Content starts

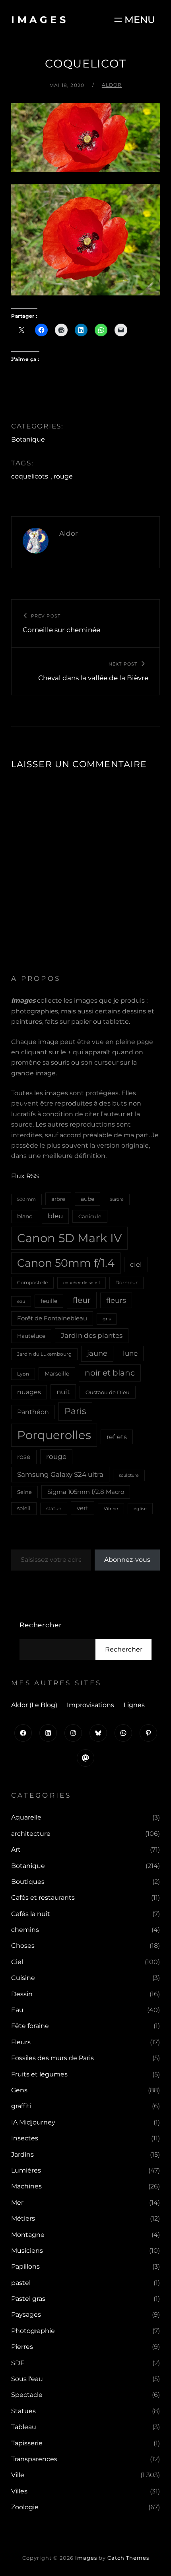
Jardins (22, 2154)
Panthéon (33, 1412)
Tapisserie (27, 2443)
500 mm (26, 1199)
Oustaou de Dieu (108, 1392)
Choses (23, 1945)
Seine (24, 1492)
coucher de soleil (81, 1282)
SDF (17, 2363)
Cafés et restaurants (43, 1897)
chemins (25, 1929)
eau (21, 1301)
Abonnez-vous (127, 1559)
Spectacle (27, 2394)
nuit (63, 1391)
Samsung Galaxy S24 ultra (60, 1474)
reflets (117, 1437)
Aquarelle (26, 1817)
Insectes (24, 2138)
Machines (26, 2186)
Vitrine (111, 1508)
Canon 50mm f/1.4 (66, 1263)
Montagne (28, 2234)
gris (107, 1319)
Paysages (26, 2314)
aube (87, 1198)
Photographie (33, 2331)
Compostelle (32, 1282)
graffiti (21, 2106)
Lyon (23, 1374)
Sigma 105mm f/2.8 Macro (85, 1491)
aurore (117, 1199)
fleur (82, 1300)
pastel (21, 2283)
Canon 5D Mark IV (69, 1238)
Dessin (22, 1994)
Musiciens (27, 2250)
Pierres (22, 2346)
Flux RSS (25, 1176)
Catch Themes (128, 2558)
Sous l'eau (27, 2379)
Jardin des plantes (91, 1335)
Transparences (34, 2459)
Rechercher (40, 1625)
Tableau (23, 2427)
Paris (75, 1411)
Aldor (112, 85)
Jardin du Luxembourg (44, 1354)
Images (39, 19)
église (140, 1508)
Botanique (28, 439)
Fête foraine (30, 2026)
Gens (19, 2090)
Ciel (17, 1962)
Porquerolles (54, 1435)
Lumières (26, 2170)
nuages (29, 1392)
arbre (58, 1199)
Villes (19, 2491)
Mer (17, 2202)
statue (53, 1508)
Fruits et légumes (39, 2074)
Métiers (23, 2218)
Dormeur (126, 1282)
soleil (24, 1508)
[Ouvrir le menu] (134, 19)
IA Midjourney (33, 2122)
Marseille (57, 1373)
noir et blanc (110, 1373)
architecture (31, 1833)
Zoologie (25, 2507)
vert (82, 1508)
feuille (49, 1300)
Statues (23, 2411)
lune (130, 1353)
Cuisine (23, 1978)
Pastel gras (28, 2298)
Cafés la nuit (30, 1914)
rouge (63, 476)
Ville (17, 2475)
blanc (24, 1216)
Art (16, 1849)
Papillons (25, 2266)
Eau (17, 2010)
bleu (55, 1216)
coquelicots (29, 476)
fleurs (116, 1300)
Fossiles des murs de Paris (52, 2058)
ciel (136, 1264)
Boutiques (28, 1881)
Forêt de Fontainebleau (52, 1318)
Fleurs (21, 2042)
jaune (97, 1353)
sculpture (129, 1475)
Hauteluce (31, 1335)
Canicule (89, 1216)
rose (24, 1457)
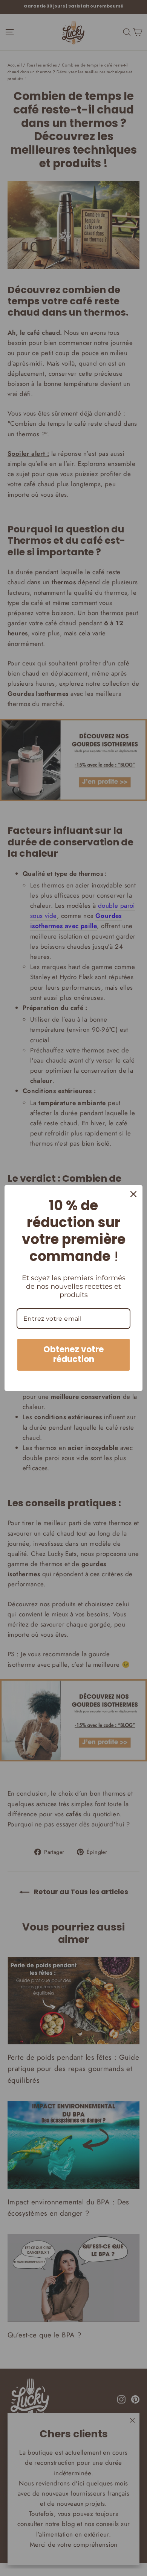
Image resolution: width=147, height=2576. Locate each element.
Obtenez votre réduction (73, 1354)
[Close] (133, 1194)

Content ends

■ Problem to solve
Only one stretch of the records above is wanted: the lines between the one holding "soleil (24, 1508)" and the one holding "Forêt de Fontainebleau (52, 1318)", inclusive, reproduced exactly.

■ Exercise output
soleil (24, 1508)
[Ouvrir le menu] (134, 19)
IA Midjourney (33, 2122)
Marseille (57, 1373)
noir et blanc (110, 1373)
architecture (31, 1833)
Zoologie (25, 2507)
vert (82, 1508)
feuille (49, 1300)
Statues (23, 2411)
lune (130, 1353)
Cuisine (23, 1978)
Pastel gras (28, 2298)
Cafés la nuit (30, 1914)
rouge (63, 476)
Ville (17, 2475)
blanc (24, 1216)
Art (16, 1849)
Papillons (25, 2266)
Eau (17, 2010)
bleu (55, 1216)
coquelicots (29, 476)
fleurs (116, 1300)
Fossiles des murs de Paris (52, 2058)
ciel (136, 1264)
Boutiques (28, 1881)
Forêt de Fontainebleau (52, 1318)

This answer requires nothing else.